Stored entries —
+ + +
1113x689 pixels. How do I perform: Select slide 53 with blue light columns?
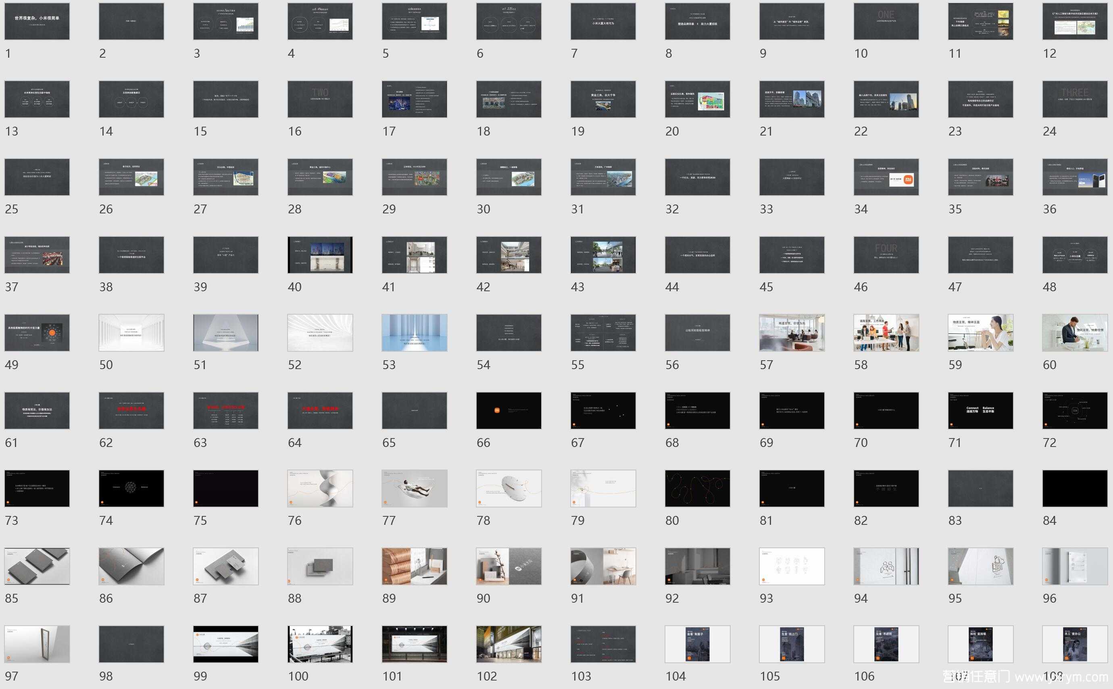414,333
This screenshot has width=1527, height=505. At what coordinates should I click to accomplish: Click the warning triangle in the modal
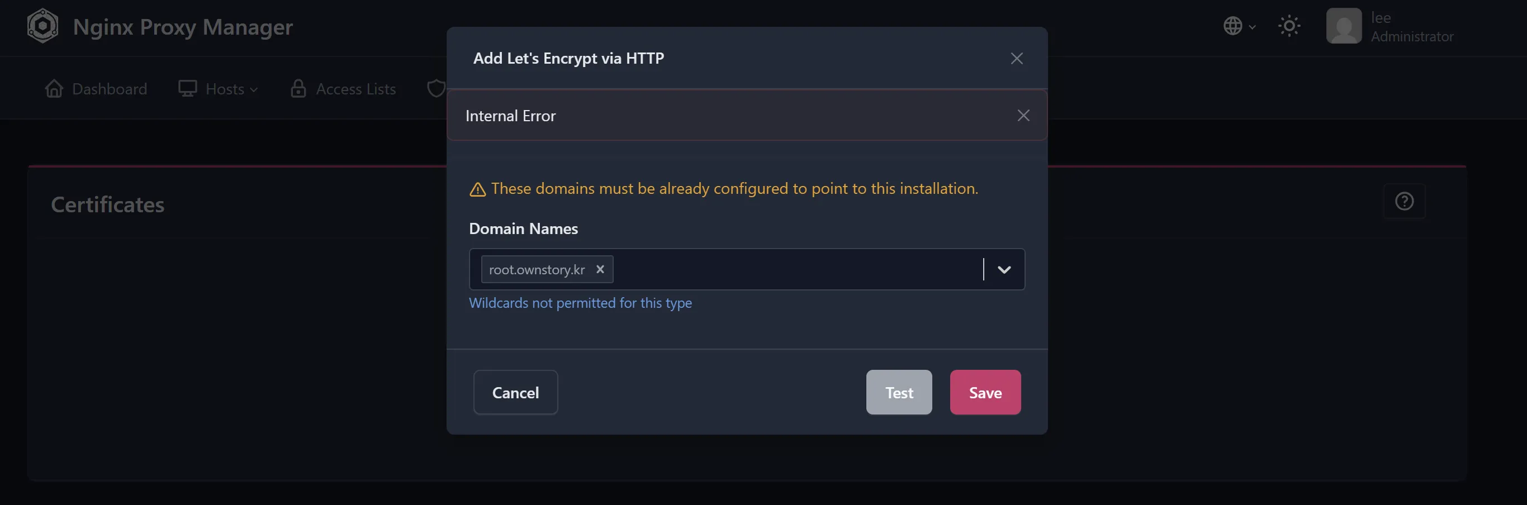coord(477,188)
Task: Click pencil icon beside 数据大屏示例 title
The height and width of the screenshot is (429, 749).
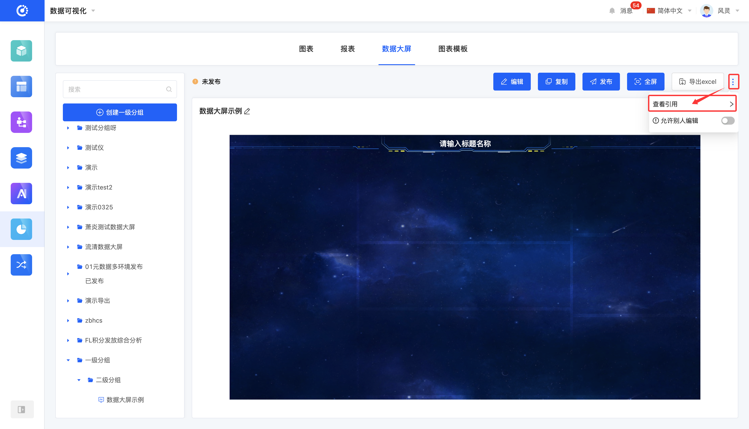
+ + +
Problem to solve — The entries are to be restated word for word, with pictures omitted.

Reply —
1113x689 pixels. How do I perform: Select slide 53 with blue light columns?
414,333
This screenshot has width=1527, height=505. At what coordinates should I click to accomplish: Click the warning triangle in the modal
coord(477,188)
Task: Click pencil icon beside 数据大屏示例 title
The height and width of the screenshot is (429, 749).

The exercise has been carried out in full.